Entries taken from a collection
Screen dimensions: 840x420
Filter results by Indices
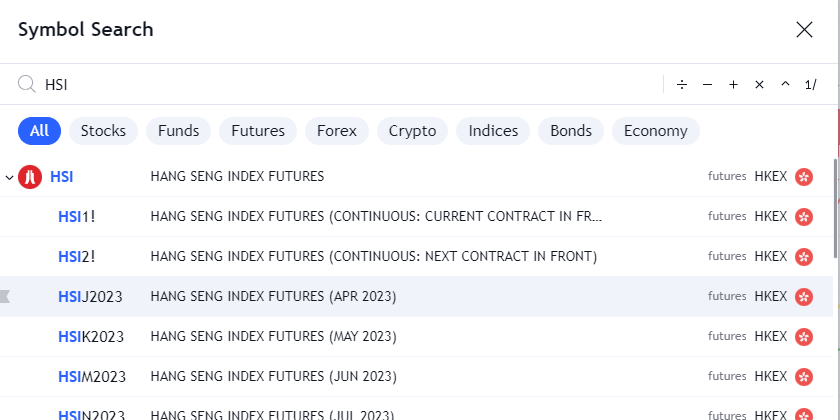[x=493, y=131]
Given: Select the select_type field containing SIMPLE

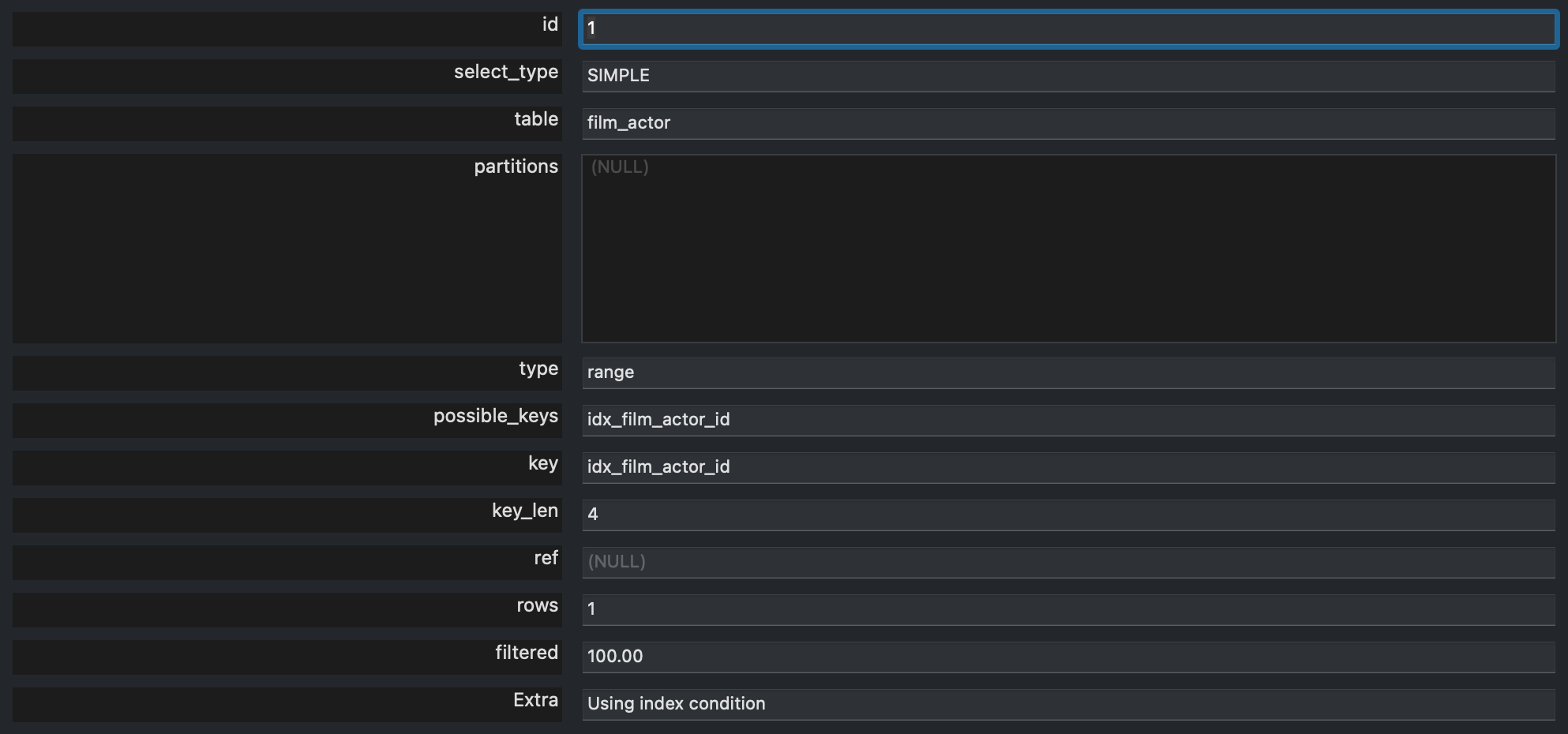Looking at the screenshot, I should coord(1067,76).
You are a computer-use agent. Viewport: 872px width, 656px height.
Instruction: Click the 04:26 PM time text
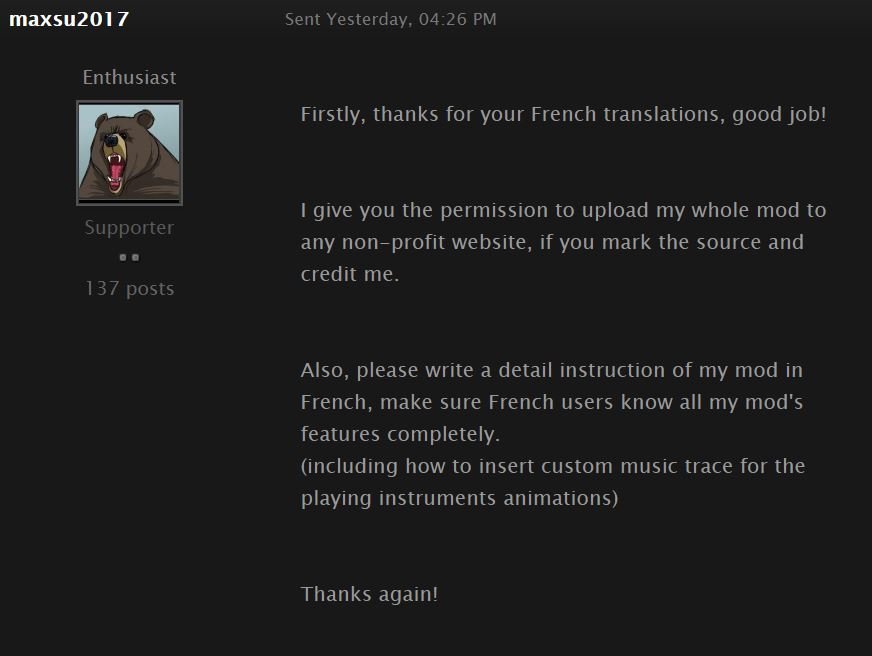pyautogui.click(x=457, y=19)
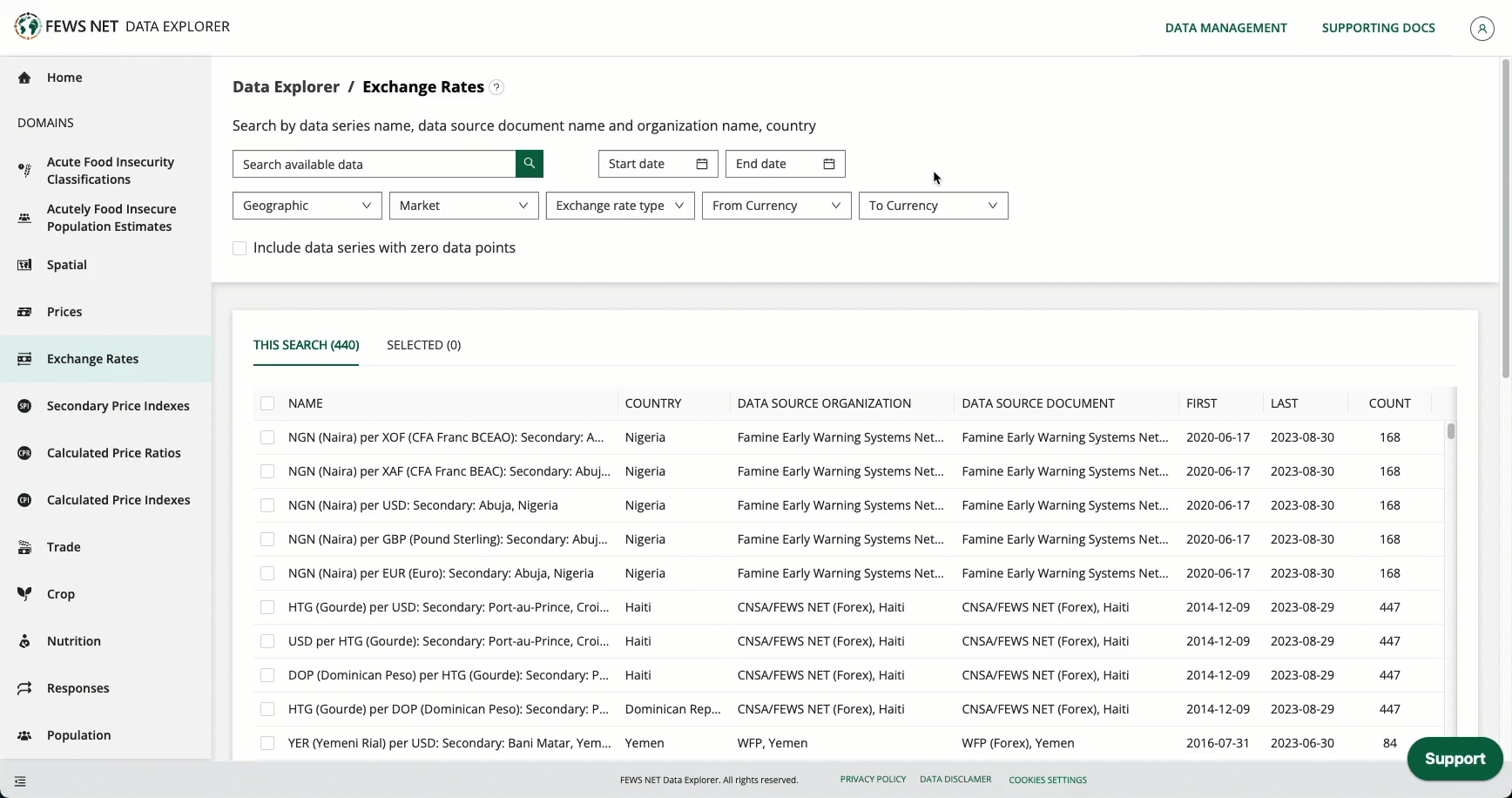Open the Start date calendar icon
The image size is (1512, 798).
point(701,164)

» PROBLEM STATEMENT: Since the pictures are not wanted, write out the rest of the data exactly as it reads.

» PROBLEM SOLUTION:
Screen dimensions: 840x420
Filter results by Indices
[x=493, y=131]
Given: Select the select_type field containing SIMPLE

Looking at the screenshot, I should coord(1067,76).
You are a computer-use agent. Viewport: 872px width, 656px height.
Instruction: Click the 04:26 PM time text
pyautogui.click(x=457, y=19)
Open the Start date calendar icon
The image size is (1512, 798).
point(701,164)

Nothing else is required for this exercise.